Mike Papantonio: Yeah, well, I mean, we, we have comparatives don’t we, we can look at other countries. We can look at other settings and see whether this is, whether this is accurate, first of all, whether it’s a viable argument. You know, Citigroup, even though every other month or so, we see, we see them in the news for doing some awful. This is a very, this is a very good move for them. Racism in policing is also costing the US, the Taylor case, we, we look at civil lawsuits, we look at civil lawsuits against the city. We look at civil lawsuits against the state. I mean, so there’s something very tangible here. How much did the city have to pay? How much does it cost taxpayers? That’s, that’s pretty tangible, isn’t it?

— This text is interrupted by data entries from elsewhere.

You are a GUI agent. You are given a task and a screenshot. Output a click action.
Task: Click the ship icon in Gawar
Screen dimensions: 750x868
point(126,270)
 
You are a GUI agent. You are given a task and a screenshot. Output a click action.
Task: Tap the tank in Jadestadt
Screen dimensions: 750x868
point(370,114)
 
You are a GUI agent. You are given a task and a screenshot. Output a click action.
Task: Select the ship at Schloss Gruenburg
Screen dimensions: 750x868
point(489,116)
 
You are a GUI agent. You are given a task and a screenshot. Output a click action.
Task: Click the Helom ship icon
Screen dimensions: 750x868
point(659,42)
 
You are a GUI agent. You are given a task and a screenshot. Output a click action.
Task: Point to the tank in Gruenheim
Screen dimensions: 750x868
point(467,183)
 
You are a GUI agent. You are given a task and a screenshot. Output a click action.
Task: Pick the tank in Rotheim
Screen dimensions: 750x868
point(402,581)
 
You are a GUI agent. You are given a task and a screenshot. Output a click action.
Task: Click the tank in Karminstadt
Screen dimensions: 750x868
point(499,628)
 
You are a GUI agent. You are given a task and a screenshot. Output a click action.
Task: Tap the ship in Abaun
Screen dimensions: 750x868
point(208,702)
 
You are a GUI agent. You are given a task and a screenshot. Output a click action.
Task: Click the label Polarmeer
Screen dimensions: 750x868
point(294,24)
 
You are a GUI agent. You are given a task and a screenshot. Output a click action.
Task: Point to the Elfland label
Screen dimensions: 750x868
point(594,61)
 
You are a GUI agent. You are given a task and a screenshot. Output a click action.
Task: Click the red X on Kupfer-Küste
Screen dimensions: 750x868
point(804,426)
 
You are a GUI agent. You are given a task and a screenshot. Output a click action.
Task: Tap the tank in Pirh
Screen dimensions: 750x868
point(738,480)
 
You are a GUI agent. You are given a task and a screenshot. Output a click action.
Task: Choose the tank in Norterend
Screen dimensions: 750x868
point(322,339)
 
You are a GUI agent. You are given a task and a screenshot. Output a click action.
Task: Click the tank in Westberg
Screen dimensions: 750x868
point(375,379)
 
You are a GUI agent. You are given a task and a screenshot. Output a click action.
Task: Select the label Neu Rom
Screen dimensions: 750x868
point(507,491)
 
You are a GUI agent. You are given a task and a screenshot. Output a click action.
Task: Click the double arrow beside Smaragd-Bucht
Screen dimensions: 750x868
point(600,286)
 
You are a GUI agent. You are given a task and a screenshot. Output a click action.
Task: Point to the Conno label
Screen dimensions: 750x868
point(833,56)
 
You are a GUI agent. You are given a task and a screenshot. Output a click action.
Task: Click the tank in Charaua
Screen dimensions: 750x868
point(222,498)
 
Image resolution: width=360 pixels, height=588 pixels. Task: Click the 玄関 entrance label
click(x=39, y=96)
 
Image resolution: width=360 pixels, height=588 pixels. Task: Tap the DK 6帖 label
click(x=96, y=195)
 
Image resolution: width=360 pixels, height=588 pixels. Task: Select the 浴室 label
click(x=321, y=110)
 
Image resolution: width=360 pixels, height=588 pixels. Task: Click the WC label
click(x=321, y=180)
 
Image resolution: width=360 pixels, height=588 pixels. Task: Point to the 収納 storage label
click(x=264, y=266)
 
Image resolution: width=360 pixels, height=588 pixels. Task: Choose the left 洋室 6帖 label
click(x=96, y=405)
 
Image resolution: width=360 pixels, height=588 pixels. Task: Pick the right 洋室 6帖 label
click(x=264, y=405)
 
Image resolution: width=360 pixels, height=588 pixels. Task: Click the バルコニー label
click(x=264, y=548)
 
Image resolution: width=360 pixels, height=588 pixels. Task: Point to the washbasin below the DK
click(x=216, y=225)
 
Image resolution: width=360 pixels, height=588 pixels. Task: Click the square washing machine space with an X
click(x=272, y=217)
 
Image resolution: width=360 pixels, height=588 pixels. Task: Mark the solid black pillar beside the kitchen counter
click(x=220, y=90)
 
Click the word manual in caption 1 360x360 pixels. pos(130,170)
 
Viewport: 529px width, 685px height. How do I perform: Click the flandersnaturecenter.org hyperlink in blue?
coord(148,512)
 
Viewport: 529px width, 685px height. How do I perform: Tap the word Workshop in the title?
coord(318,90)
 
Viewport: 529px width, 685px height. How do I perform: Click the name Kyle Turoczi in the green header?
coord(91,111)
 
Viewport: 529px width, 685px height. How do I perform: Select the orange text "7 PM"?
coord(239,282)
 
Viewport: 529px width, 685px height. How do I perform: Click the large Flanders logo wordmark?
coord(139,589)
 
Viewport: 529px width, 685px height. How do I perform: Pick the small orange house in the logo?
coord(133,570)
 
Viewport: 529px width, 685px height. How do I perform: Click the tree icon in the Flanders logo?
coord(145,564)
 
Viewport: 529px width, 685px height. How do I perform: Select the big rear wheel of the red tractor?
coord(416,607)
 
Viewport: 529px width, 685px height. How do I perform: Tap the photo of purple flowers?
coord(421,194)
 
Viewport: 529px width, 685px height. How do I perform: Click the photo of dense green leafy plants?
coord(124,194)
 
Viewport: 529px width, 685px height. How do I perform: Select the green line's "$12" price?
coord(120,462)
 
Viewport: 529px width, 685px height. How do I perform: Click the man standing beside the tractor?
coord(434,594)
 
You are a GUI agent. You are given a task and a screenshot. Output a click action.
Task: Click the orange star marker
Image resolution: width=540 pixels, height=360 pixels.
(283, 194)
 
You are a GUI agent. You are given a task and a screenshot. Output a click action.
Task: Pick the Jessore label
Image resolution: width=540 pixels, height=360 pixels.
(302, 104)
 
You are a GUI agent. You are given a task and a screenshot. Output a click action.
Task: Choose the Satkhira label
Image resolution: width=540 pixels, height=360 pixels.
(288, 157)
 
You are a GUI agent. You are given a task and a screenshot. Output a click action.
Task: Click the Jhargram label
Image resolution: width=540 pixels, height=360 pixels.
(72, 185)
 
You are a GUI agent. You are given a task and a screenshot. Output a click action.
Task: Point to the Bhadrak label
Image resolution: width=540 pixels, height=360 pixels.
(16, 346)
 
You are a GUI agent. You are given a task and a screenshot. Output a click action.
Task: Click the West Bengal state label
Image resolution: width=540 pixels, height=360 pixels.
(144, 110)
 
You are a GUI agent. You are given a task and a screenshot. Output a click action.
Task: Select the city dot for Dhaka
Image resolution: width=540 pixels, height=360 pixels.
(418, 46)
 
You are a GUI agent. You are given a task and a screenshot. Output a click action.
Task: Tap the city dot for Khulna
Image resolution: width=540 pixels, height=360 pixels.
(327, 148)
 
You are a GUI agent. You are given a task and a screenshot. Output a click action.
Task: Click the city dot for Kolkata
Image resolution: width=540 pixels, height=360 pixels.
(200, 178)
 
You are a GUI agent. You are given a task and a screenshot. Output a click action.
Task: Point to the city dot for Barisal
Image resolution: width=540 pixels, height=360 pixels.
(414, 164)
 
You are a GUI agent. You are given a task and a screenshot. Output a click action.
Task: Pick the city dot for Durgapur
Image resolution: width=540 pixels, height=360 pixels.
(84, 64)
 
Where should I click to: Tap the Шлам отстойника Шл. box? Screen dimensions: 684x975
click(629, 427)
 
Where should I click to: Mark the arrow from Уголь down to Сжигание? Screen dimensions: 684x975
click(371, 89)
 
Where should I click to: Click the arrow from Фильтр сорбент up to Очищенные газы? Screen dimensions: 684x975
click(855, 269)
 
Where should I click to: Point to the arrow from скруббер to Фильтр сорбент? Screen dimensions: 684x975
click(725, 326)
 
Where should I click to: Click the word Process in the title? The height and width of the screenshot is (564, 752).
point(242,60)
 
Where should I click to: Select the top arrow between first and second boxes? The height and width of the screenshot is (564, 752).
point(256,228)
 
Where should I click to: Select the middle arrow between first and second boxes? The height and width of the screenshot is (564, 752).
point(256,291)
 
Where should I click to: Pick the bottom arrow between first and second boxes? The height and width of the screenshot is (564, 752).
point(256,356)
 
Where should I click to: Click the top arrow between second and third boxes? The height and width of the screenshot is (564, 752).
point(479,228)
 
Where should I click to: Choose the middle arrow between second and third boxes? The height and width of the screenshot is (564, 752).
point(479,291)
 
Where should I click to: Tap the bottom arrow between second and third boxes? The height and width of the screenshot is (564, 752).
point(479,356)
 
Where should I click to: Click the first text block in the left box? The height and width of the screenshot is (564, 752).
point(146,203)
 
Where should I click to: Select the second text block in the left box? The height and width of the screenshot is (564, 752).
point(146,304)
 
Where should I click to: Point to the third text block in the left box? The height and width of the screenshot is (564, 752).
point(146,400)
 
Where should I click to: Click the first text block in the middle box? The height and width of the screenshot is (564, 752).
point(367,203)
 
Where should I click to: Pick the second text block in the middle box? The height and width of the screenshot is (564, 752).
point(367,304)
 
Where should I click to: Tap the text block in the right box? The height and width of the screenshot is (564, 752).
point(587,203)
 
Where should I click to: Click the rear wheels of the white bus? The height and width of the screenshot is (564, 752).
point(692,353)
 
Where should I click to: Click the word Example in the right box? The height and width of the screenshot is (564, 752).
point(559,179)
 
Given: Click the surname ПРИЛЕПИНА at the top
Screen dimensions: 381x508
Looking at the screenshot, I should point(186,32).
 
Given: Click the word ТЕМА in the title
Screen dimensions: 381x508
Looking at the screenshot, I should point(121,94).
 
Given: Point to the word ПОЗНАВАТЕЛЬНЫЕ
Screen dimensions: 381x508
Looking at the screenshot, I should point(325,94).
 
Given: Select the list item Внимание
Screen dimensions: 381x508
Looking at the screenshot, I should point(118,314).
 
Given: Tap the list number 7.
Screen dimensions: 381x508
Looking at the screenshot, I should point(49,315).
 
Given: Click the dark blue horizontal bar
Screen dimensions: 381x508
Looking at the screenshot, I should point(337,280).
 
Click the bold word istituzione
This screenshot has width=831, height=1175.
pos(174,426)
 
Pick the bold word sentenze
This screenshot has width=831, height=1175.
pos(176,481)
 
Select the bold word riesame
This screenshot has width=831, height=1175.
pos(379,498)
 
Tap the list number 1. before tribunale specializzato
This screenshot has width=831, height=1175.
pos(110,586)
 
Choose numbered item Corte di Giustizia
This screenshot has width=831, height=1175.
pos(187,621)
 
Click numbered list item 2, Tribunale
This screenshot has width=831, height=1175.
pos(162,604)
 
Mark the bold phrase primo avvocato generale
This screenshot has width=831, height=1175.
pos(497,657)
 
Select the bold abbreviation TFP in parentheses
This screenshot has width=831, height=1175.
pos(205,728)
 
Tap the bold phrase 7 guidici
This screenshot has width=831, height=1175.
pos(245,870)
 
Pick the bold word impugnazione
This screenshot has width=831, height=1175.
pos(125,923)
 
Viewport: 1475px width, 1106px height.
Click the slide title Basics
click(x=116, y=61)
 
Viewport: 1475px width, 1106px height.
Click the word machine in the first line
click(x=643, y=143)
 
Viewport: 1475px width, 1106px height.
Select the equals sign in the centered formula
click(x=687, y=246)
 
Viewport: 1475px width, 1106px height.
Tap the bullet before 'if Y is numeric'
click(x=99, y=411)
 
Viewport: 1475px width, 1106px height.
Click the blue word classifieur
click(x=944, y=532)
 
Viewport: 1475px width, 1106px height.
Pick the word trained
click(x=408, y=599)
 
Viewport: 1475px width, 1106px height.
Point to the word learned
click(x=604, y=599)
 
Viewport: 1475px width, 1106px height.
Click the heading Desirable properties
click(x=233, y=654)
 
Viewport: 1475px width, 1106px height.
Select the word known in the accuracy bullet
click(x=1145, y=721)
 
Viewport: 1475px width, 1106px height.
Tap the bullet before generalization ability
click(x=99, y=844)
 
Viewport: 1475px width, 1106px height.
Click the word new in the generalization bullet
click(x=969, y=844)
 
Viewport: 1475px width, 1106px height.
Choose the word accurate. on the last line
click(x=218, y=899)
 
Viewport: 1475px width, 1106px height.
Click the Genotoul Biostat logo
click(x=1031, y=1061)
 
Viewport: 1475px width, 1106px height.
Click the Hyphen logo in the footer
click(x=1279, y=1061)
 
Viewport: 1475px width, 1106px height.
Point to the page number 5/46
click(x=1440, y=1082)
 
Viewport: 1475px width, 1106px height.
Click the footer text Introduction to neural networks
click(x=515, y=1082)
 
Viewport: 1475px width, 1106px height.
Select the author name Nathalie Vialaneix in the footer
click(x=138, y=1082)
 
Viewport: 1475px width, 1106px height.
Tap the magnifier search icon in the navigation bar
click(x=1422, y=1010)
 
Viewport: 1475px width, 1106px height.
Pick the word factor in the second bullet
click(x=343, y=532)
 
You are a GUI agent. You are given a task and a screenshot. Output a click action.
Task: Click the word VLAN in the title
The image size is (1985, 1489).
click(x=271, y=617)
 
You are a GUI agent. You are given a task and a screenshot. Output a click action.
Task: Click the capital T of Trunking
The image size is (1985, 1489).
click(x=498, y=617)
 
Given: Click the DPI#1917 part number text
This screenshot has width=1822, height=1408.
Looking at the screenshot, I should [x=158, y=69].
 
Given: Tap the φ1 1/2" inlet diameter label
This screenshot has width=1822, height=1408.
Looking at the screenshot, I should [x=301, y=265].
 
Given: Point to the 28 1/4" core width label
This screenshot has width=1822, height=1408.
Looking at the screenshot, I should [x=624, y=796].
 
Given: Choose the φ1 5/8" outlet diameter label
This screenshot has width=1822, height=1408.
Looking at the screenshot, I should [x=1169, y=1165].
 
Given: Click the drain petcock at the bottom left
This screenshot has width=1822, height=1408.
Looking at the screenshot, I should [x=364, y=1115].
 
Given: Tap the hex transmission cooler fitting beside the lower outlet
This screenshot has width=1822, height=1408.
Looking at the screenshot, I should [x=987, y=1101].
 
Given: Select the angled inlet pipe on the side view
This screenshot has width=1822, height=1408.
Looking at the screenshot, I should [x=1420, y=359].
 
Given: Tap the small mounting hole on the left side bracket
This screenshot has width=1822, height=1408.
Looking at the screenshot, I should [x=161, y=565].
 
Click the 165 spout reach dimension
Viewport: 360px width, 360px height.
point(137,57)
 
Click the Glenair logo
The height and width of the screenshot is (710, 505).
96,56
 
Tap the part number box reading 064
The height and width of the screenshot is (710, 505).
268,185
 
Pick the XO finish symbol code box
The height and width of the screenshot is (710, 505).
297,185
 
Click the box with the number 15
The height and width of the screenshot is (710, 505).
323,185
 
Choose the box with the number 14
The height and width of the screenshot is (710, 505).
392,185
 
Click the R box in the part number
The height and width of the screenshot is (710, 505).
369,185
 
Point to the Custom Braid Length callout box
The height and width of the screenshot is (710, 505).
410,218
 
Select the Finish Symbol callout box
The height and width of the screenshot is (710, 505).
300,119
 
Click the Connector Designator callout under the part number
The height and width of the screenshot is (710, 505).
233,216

Brigida Santos: Yeah, absolutely. City officials in Louisville have agreed to pay Breonna Taylor’s family, $12 million to settle a wrongful death lawsuit. But of course it’s not city officials who are going to foot the bill, its the taxpayers. In 2019 police misconduct settlements across the nation costs taxpayers over $300 million. That’s a lot of money that could be spent on other programs. Now that’s why there’s a growing support for policies that would require police officers to obtain their own professional liability insurance. That way, if they were to get sued, their insurance provider is the one on the hook for the money rather than taxpayers. And in theory, this would work similarly to car insurance where a driver’s premiums increase with each offense until they’re eventually priced out of driving or in the case of officers until they’re priced out of policing. Now taxpayers and financial institutions, they’re waking up to how much money systemic racism costs, but whether hitting the US in its wallet is enough to change the system remains to be seen. It appears to be enough to get Citigroup to change its ways. So we’ll have to see.
Mike Papantonio: Citigroup could start off by not ripping off consumers all over America. That would be my first advice for Citigroup. Thank you for joining me. Okay.
Brigida Santos: Totally agree. Thanks Mike.